Vatanen sells his boat via telephone, and arranges for the money to be sent to Heinola. After narrowly evading his wife and colleagues, he manages to collect the money.

Vatanen gets a permit and better dietary advice for his hare in Southern Savonia. He buys a lottery ticket in Kuopio and wins some stereo equipment.

Vatanen heads into the forests, chatting to the hare. After attempting to sell the stereo, he's arrested by the police. Upon release, he stays in a fisherman's hut, where he meets a man (Hannikainen) who is obsessed with the notion that the President of Finland, Kekkonen, has been substituted by a younger double.
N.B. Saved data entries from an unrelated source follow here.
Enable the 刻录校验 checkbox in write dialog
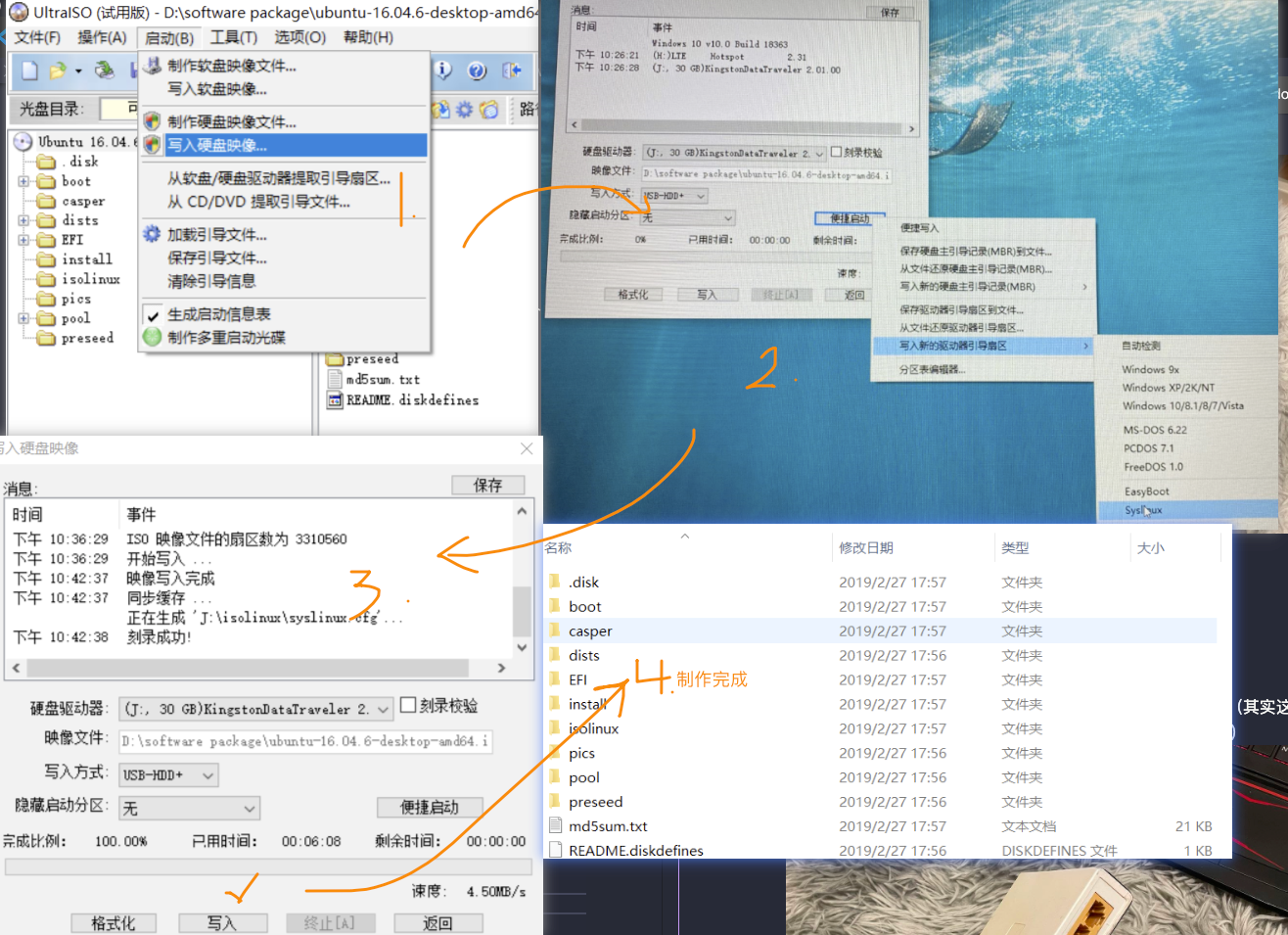This screenshot has height=935, width=1288. coord(409,705)
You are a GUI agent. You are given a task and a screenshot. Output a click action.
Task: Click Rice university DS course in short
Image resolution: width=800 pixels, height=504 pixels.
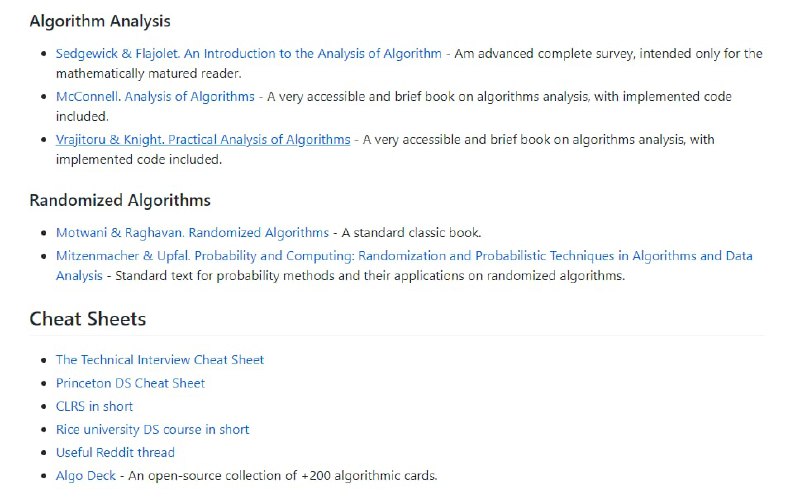coord(152,429)
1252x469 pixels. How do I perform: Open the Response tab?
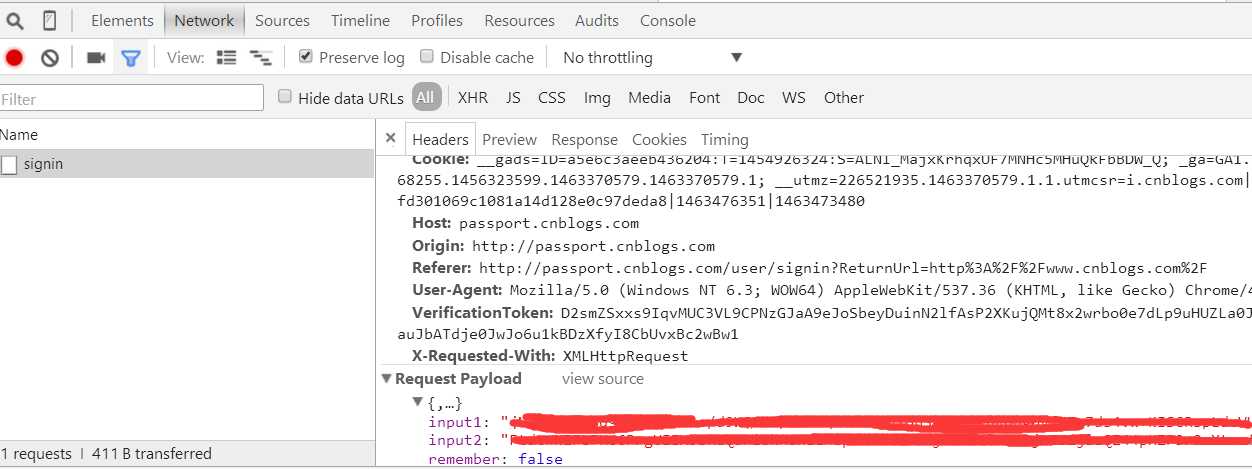[584, 140]
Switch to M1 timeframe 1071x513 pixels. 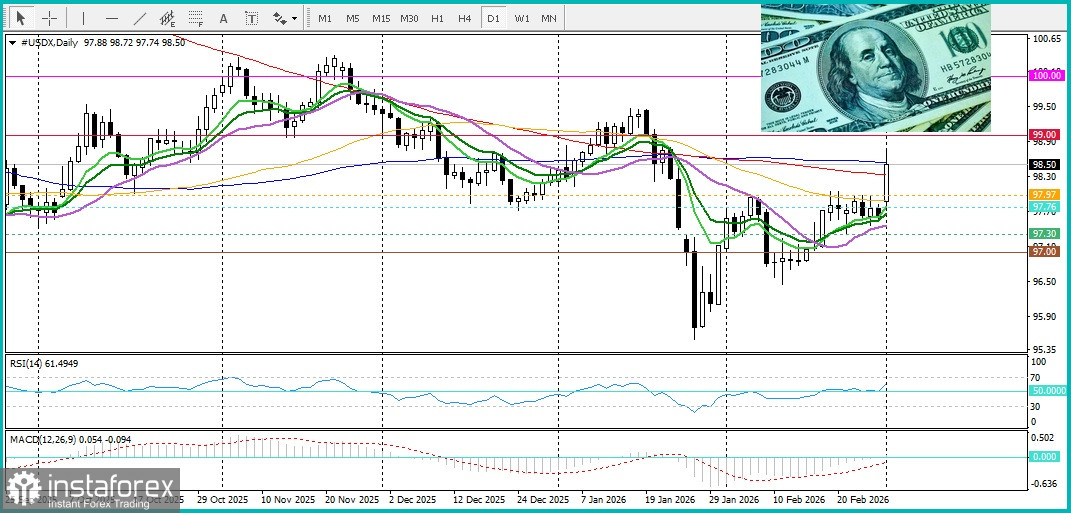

During a forest fire, he saves a drunken moonshiner, Salosensaari, whose factory has burned down. He finds refuge in a cabin, but is chased off by its owners, who threaten to shoot him, wanting to eat his hare.

He finds another cabin, but again his peace is disturbed by a group of tourists, keen to meet a real hermit. He tires of them and again heads off. The next recluse he meets attempts to make an animal sacrifice of the hare, tying it to a rock.

After sneaking home and briefly encountering his wife, he reaches the conclusion that he will never be truly free until his records are erased from government computers, which he endeavours to do.

He wakes in Turku with amnesia, and with a lady, Leila, he'd apparently met during a lengthy drinking spree in Helsinki. He discovers that, despite being married, he has somehow become engaged to her (she's a lawyer).

After police questioning, he is put on trial, and then imprisoned for his recent misdemeanours.

His new future wife wants him to grow up and conform to her work expectations.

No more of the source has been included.